Classificatie: Ischnura-Lantaarntjes (geslacht) – Waterjuffers (familie) – Libellen (orde) – Insecten (klasse) – Geleedpotigen (stam) – Dieren (rijk).
Paardenbijter (Aeshna mixta)
De paardenbijter is een zeer algemene libellensoort die valt onder de familie van glazenmakers. Ze komen in heel Nederland en dus ook op de Veluwezoom voor. De grootste concentratie ligt echter in het midden, westen en zuidwesten van Nederland. Met een lengte van 55 tot 65 cm is de paardenbijter de kleinste soort binnen de familie van glazenmakers. Bij de paardenbijters hebben zowel het mannetje als hett vrouwtje een bruine borst met twee gele banden. Het mannetje heeft een donker achterlijf met blauwe en bruine vlekken, terwijl het vrouwtje geelgroene en bruine vlekken heeft (bij een jong vrouwtje zijn de vlekken lichtblauw).
De levenscyslus bedraagt meestal een jaar en soms twee, waarbij ze de winter als ei doorbrengen. Het uitsluipen geschiedt in de periode van juli tot en met september. Je kan de paardenbijter tegenkomen bij stilstaand en zwak stromend water waar ook oevervegetatie aanwezig is. Denk hierbij aan sloten, plassen en poelen.
Classificatie: Glazenmakers (geslacht) – Glazenmakers (familie) – echte libellen (onderorde) – Libellen (orde) – Insecten (klasse) – Geleedpotigen (stam) – Dieren (rijk).
Zwervende pantserjuffer (Lestes barbarus)

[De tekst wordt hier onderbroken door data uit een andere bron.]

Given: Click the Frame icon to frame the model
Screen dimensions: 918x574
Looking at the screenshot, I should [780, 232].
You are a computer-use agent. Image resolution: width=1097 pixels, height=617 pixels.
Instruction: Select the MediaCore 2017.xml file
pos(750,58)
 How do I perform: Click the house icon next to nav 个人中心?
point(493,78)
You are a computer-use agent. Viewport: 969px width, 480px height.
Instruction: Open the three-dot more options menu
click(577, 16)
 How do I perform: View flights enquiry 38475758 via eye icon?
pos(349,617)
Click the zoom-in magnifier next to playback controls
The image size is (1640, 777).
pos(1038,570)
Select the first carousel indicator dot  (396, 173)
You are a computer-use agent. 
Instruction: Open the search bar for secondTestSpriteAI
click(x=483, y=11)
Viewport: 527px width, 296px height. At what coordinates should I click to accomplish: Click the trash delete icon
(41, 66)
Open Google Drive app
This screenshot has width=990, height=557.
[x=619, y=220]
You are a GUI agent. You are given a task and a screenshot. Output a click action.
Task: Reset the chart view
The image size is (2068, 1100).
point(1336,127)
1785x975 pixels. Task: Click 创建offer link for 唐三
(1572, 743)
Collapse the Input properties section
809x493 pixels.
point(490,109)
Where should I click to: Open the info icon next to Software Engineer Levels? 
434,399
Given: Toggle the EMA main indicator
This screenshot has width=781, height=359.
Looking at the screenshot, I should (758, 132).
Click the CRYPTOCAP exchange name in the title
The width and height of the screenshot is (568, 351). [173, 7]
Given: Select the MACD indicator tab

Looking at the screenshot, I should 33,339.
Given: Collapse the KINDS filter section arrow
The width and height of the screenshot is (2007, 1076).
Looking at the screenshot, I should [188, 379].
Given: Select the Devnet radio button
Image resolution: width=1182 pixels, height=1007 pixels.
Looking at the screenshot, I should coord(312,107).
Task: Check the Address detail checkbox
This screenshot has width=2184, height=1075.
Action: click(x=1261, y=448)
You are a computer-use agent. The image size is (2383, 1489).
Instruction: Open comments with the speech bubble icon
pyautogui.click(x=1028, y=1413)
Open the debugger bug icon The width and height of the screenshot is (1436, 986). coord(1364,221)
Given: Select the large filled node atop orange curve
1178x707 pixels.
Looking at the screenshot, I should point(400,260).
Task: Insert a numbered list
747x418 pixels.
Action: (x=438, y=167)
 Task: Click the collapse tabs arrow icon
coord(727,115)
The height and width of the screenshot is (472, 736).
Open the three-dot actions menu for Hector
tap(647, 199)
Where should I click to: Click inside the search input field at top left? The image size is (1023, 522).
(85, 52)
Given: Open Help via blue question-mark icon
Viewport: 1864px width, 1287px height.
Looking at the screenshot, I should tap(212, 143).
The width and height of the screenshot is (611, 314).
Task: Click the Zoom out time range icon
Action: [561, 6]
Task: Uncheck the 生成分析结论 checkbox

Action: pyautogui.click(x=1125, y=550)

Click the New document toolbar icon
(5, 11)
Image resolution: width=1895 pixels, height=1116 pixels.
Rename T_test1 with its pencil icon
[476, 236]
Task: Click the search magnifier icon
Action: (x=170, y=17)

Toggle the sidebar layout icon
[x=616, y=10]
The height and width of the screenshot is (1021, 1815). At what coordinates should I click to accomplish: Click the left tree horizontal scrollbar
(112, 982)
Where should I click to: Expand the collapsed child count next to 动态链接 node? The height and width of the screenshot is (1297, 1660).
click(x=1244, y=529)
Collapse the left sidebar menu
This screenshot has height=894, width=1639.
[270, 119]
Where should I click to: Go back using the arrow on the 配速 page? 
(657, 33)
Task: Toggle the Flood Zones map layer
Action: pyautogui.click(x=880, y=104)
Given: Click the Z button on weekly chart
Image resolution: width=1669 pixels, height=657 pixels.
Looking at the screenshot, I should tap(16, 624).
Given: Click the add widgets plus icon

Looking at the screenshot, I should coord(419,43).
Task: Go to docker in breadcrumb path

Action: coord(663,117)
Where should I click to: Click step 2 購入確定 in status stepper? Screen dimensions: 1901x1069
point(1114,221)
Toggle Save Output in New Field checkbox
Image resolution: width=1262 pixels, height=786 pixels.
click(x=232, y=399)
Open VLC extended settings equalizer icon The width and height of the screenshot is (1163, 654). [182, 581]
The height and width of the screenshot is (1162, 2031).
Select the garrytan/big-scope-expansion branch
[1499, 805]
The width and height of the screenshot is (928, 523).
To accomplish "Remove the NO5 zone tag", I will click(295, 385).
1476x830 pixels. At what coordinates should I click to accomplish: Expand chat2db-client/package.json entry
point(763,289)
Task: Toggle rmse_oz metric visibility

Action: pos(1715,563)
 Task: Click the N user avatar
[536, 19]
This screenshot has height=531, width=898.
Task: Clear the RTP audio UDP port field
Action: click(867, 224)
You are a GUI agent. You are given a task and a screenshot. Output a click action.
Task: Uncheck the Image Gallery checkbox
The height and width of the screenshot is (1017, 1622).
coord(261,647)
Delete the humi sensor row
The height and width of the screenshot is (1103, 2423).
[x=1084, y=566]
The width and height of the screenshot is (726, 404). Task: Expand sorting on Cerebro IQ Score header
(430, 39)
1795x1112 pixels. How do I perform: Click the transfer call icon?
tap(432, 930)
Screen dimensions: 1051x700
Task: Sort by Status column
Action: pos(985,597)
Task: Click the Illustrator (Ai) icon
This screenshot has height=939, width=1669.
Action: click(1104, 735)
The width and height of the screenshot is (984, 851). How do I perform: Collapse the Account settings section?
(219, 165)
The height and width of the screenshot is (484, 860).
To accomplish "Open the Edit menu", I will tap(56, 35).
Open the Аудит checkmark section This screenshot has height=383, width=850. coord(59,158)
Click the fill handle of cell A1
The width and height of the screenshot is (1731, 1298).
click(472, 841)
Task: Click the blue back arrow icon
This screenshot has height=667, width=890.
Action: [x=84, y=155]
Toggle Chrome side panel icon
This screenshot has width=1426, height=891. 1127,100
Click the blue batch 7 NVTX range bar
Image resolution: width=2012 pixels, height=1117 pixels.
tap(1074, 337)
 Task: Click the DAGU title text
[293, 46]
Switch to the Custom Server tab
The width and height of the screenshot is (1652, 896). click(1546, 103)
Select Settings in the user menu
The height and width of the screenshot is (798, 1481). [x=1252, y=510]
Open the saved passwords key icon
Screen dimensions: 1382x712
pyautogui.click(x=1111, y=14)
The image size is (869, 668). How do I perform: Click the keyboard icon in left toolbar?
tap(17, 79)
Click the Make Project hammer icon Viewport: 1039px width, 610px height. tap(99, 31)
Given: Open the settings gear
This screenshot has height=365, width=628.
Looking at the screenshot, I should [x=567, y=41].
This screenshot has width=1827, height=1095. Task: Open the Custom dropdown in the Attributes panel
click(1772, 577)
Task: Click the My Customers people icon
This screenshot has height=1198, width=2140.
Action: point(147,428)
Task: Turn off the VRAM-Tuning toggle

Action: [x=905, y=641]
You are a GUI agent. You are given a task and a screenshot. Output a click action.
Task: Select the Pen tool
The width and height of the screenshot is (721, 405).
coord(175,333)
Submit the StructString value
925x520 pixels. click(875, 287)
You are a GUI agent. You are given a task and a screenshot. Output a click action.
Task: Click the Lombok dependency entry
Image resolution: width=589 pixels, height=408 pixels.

De zwervende pantserjuffer is een vrij algemeen voorkomende juffer in Nederland en de Veluwezoom die vooral voorkomt op de hoge zandgronden en in de duinen. De lengte bedraagt ongeveer 40 tot 45 mm en de kleur van het borststuk is in eerste instantie metaalgroen en verandert later naar bronskleurig. De vliegtijd is van mei t/m oktober en ze kunnen grote afstanden afleggen, waardoor ze ook voor kunnen komen buiten de voorkeursomgeving van hoge zandgronden en duinen. De zwervende pantserjuffer vertoeft vaak tussen middelhoge vegetatie zoals het pijpenstrootje en pitrus. De soort overwintert als ei, waarbij de larven uiteindelijk uitsluipen gedurende de maanden mei tot in september.
Classificatie: Lestes-Pantserjuffers (geslacht) – Pantserjuffers (familie) – Libellen (orde) – Insecten (klasse) – Geleedpotigen (stam) – Dieren (rijk).